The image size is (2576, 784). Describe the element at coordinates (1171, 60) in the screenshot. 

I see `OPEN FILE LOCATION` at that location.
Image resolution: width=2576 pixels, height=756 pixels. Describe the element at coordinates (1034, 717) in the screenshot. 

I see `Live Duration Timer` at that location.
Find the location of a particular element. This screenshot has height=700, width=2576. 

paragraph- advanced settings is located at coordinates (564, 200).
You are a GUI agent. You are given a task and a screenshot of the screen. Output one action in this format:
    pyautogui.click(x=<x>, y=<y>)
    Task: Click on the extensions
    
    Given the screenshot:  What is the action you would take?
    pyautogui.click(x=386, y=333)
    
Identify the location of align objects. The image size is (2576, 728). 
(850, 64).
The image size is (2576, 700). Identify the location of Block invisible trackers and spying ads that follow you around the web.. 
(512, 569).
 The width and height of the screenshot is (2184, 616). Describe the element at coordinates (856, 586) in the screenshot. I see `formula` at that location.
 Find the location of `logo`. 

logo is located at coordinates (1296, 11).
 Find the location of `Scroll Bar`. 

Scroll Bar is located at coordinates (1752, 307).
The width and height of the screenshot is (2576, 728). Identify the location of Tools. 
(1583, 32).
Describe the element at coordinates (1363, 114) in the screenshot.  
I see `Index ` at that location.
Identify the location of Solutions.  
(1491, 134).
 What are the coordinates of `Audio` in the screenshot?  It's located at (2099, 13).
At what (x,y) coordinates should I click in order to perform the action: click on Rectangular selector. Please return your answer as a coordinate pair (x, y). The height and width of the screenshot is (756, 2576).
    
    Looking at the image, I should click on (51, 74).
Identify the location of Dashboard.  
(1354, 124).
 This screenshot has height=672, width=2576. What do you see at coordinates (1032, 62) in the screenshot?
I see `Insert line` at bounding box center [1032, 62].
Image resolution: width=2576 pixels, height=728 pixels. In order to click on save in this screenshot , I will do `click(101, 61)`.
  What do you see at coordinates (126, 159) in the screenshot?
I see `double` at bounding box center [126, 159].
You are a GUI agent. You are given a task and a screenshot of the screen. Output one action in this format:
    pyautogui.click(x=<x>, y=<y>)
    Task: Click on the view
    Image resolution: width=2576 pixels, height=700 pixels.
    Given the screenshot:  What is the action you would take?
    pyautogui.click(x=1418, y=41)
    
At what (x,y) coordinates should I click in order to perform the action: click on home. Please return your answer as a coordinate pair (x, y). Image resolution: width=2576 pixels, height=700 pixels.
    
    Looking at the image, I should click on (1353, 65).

::::::

EXERCISE TASK
Rewrite every row, replacing each "Image resolution" with "Screen resolution" and leaving all other text unchanged.

TASK OUTPUT
The image size is (2576, 784). Describe the element at coordinates (1171, 60) in the screenshot. 

I see `OPEN FILE LOCATION` at that location.
Screen resolution: width=2576 pixels, height=756 pixels. Describe the element at coordinates (1034, 717) in the screenshot. 

I see `Live Duration Timer` at that location.
Find the location of a particular element. This screenshot has height=700, width=2576. 

paragraph- advanced settings is located at coordinates (564, 200).
You are a GUI agent. You are given a task and a screenshot of the screen. Output one action in this format:
    pyautogui.click(x=<x>, y=<y>)
    Task: Click on the extensions
    
    Given the screenshot:  What is the action you would take?
    pyautogui.click(x=386, y=333)
    
Identify the location of align objects. The image size is (2576, 728). 
(850, 64).
The image size is (2576, 700). Identify the location of Block invisible trackers and spying ads that follow you around the web.. 
(512, 569).
 The width and height of the screenshot is (2184, 616). Describe the element at coordinates (856, 586) in the screenshot. I see `formula` at that location.
 Find the location of `logo`. 

logo is located at coordinates (1296, 11).
 Find the location of `Scroll Bar`. 

Scroll Bar is located at coordinates (1752, 307).
The width and height of the screenshot is (2576, 728). Identify the location of Tools. 
(1583, 32).
Describe the element at coordinates (1363, 114) in the screenshot.  
I see `Index ` at that location.
Identify the location of Solutions.  
(1491, 134).
 What are the coordinates of `Audio` in the screenshot?  It's located at (2099, 13).
At what (x,y) coordinates should I click in order to perform the action: click on Rectangular selector. Please return your answer as a coordinate pair (x, y). The height and width of the screenshot is (756, 2576).
    
    Looking at the image, I should click on (51, 74).
Identify the location of Dashboard.  
(1354, 124).
 This screenshot has height=672, width=2576. What do you see at coordinates (1032, 62) in the screenshot?
I see `Insert line` at bounding box center [1032, 62].
Screen resolution: width=2576 pixels, height=728 pixels. In order to click on save in this screenshot , I will do `click(101, 61)`.
  What do you see at coordinates (126, 159) in the screenshot?
I see `double` at bounding box center [126, 159].
You are a GUI agent. You are given a task and a screenshot of the screen. Output one action in this format:
    pyautogui.click(x=<x>, y=<y>)
    Task: Click on the view
    Screen resolution: width=2576 pixels, height=700 pixels.
    Given the screenshot:  What is the action you would take?
    pyautogui.click(x=1418, y=41)
    
At what (x,y) coordinates should I click in order to perform the action: click on home. Please return your answer as a coordinate pair (x, y). Screen resolution: width=2576 pixels, height=700 pixels.
    
    Looking at the image, I should click on (1353, 65).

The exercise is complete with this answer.